Throat cancer, and more specifically oropharyngeal cancer, affects parts of the throat, base of the tongue, tonsils, the palate and wall of the pharynx.

The study, which was conducted by the Henry Ford Medical Group, consisted of 51 participants who were HPV positive, of those 42 were African-Americans, and 67 participants were HPV negative.

Researchers discovered that general survival rates for HPV negative African-Americans with oropharyngeal cancer are lower than African-Americans who have been diagnosed with HPV. The results also stated, not only do HPV-negative African-American have a lower survival rate compared to African-Americans with HPV, but they also have a lower survival rate in comparison to Caucasians, both HPV positive or negative.

The study also displayed African-Americans are less likely to be diagnosed positive with HPV. People 50 or older are also less likely to be HPV positive. Individuals with late stage oropharyngeal cancer are likely to be single and HPV positive. HPV negative patients are at 2.9 times the risk of death compared to HPV positive patients.  
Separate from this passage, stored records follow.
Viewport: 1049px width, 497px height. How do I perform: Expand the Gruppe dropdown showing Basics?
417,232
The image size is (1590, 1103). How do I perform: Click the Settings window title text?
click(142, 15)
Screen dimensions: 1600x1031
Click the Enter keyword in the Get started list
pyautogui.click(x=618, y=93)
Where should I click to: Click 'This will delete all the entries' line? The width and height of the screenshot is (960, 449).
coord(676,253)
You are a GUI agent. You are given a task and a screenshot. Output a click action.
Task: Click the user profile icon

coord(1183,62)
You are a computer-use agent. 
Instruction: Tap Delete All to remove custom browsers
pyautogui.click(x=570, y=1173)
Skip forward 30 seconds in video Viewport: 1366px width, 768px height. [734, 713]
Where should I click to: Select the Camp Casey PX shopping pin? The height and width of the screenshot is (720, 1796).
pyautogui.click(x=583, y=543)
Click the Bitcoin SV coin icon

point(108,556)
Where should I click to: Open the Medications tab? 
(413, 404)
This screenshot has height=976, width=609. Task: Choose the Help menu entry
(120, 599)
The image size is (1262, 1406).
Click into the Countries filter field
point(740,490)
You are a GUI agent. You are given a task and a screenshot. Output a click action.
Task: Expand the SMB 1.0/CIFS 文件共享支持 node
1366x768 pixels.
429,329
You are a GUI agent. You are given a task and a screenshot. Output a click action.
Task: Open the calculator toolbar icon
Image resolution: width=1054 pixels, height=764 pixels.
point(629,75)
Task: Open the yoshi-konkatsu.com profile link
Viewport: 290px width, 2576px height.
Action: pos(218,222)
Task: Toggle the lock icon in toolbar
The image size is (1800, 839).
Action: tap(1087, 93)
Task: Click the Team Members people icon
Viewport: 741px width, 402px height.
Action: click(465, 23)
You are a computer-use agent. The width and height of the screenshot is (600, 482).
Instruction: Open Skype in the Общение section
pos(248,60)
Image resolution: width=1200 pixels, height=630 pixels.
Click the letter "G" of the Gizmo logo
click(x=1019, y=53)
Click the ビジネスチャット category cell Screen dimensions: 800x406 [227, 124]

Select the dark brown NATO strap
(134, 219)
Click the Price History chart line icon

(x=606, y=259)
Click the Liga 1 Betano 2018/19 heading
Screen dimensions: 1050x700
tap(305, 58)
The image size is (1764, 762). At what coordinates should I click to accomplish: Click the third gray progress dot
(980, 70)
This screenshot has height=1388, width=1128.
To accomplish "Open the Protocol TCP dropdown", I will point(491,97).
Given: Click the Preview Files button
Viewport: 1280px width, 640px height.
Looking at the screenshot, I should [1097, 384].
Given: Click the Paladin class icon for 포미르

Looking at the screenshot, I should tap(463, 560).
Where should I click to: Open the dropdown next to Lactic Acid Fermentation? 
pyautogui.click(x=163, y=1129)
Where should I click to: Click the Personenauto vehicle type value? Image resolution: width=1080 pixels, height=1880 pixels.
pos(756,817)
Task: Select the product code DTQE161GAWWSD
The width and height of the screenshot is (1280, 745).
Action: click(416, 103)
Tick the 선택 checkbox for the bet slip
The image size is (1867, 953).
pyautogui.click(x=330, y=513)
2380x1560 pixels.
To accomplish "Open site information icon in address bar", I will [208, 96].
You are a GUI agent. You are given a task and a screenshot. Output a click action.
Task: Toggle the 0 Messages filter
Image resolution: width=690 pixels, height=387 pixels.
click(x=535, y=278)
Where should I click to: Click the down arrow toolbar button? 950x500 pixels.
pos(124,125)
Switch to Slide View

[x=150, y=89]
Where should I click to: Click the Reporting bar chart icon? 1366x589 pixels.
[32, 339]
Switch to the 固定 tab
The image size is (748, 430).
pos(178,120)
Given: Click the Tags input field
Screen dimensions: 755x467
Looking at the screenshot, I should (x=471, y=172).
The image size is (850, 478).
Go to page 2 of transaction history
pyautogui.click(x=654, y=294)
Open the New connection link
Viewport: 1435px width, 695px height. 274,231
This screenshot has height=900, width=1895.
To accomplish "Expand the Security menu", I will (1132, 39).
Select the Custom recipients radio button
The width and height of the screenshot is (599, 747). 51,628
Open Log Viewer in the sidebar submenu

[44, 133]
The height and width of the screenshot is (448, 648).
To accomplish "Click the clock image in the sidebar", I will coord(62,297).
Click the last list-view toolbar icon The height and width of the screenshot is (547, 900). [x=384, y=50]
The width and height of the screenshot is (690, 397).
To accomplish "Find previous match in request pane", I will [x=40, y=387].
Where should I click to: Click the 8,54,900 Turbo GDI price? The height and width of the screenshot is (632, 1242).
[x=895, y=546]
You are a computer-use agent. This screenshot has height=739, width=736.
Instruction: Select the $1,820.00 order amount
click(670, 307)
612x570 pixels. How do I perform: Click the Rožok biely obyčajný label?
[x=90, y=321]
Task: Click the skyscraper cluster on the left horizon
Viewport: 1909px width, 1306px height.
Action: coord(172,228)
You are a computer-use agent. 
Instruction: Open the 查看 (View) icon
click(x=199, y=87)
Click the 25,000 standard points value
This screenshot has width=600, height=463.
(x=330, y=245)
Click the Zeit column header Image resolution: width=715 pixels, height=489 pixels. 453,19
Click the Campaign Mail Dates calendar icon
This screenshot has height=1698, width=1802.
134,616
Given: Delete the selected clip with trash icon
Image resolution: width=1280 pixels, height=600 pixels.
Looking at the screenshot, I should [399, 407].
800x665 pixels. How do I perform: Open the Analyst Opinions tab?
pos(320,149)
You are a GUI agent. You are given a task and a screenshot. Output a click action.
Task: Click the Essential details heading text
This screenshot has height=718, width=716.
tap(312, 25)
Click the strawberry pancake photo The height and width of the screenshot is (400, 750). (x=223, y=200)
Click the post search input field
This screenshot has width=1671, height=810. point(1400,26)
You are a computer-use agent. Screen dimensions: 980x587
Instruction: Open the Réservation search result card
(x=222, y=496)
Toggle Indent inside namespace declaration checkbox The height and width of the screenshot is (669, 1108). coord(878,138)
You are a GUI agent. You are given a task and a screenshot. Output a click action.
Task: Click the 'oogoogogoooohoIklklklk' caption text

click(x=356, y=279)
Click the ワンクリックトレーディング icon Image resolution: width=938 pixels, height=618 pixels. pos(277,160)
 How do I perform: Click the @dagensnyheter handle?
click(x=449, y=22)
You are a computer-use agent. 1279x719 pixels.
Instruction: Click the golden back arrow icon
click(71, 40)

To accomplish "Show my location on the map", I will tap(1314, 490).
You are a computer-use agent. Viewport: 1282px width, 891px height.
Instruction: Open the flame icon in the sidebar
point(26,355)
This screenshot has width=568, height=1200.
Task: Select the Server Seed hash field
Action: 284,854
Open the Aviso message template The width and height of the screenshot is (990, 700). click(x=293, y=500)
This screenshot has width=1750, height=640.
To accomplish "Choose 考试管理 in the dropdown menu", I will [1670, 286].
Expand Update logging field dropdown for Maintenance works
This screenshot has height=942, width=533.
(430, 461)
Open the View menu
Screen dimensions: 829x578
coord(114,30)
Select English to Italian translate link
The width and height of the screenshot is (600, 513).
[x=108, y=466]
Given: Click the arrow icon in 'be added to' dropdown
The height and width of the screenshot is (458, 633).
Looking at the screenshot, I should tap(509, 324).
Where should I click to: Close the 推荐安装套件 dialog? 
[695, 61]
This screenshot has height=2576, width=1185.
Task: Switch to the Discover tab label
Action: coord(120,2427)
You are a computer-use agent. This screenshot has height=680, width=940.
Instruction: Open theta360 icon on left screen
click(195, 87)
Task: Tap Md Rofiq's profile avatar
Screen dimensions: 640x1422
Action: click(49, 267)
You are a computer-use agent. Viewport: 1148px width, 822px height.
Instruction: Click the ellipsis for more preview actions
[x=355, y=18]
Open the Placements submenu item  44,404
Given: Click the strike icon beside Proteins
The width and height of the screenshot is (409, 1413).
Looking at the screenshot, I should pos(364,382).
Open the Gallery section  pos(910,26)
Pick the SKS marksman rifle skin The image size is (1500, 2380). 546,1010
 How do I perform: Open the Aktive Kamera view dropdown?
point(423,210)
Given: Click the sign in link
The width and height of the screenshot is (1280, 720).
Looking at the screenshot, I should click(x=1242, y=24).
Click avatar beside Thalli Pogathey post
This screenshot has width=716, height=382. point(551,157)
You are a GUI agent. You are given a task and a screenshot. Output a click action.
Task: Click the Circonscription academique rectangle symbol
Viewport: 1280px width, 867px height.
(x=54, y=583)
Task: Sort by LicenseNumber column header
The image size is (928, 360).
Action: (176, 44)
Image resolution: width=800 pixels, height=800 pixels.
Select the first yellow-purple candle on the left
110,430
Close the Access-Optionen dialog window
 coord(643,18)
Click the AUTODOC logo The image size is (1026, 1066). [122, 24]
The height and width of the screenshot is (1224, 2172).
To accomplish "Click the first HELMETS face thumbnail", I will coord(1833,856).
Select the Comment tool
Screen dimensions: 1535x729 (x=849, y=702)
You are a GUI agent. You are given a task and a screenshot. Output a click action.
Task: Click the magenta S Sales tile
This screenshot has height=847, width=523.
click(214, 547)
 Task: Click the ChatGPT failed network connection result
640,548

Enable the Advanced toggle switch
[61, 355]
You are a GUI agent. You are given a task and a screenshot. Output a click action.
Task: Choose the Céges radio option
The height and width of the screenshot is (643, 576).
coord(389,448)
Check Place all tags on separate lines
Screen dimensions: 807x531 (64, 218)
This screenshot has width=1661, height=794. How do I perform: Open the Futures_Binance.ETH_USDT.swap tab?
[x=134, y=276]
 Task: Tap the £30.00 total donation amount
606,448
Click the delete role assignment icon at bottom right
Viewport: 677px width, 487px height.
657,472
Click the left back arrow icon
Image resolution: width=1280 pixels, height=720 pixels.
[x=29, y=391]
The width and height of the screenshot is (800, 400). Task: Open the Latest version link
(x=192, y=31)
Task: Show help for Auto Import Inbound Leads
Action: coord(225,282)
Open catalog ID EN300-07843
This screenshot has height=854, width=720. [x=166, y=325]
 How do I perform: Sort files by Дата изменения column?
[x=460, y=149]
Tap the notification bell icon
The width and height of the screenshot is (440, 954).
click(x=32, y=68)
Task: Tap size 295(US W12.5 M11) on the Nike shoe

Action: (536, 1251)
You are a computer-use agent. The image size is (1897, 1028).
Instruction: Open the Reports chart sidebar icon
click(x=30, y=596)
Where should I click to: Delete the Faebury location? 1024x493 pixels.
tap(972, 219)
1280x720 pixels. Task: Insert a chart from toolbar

According to lead author Maria J. Worsham, Ph.D., and director of research in the Department of Otolaryngology-Head & Neck Surgery at Henry Ford, the report also provides a substantial amount of evidence that suggests HPV is a racially-linked sexual behavior lifestyle factor that has a significant effect on the survival rates of African-American and Caucasians.

The American Cancer Society believes about 35,000 people nationwide will get oral or oropharyngeal cancer in 2012. Of those diagnosed with oropharyngeal cancer, 6,800 will lose their battle. Oropharyngeal cancer is more common in men than women.

Study results will be presented Sunday, July 22 at the 8th International Conference on Head and Neck Cancer in Toronto. The research was funded by a National Institutes of Health grant.